Filter the listing and keep only the lines with the word "agent".
+-------+
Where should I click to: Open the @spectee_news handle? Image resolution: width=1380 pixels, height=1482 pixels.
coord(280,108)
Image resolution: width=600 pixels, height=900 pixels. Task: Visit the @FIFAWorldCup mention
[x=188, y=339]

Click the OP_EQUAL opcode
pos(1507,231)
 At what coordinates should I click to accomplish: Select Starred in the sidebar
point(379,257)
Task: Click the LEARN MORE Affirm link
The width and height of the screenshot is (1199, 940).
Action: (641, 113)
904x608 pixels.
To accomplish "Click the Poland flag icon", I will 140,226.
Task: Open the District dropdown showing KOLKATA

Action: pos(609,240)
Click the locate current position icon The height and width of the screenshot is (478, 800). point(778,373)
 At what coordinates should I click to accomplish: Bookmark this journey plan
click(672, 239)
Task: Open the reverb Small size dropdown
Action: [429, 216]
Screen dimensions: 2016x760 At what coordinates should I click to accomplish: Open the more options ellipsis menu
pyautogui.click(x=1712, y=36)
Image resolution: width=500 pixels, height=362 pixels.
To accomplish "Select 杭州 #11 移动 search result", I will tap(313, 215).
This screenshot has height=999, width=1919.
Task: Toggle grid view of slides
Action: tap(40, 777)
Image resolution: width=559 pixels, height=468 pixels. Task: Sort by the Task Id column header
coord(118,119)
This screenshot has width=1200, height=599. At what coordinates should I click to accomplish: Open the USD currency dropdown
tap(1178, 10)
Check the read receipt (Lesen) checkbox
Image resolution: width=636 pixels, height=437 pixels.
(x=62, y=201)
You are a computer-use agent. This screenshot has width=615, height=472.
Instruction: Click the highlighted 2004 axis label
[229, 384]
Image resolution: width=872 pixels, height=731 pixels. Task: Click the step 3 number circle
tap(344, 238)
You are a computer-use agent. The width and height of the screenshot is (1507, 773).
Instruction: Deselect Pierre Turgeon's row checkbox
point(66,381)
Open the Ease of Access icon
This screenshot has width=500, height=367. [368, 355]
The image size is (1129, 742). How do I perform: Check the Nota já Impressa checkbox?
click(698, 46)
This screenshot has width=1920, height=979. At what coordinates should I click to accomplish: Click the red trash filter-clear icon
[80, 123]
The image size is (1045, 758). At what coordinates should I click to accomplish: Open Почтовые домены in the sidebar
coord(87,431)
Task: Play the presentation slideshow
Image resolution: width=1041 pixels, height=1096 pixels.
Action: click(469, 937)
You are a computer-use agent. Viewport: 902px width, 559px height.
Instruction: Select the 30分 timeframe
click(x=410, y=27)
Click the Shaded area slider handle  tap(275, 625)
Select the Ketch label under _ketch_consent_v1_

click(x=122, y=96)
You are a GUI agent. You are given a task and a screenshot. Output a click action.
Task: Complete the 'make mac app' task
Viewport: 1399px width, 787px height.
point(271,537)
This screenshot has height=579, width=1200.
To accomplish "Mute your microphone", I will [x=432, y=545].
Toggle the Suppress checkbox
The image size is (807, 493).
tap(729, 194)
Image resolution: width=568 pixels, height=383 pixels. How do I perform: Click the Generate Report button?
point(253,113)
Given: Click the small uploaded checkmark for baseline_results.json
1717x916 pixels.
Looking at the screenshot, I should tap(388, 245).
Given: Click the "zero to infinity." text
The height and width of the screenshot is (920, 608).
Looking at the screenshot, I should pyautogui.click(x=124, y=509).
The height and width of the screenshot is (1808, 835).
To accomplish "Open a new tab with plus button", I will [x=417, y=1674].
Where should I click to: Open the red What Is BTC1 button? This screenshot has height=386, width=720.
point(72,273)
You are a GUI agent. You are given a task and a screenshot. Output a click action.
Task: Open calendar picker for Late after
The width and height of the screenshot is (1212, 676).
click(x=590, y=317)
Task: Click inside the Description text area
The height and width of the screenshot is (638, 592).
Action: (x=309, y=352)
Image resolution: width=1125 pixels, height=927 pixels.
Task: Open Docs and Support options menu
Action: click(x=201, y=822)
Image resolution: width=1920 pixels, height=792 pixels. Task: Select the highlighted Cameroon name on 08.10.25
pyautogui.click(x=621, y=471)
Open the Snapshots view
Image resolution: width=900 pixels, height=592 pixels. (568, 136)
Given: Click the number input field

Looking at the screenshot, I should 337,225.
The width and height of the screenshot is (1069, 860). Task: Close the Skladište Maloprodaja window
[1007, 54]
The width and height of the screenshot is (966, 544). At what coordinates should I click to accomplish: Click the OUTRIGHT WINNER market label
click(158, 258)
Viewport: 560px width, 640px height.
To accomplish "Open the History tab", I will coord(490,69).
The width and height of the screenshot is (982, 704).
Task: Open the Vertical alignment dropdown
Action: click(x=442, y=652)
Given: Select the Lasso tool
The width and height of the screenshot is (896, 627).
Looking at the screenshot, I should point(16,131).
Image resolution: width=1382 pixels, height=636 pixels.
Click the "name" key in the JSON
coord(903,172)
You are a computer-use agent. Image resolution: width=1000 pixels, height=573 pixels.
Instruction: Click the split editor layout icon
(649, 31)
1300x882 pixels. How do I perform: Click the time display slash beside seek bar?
+-------+
- _Response_:
You are a computer-use agent. This screenshot has width=615, height=472.
You are a computer-use agent. The width and height of the screenshot is (1507, 773).
You are a computer-use agent. Viewport: 902px width, 559px height.
You are a GUI agent. You are given a task and a screenshot. Output a click action.
You are a GUI agent. You are given a task and a screenshot. Output a click action.
You are a computer-use agent. Image resolution: width=1000 pixels, height=573 pixels.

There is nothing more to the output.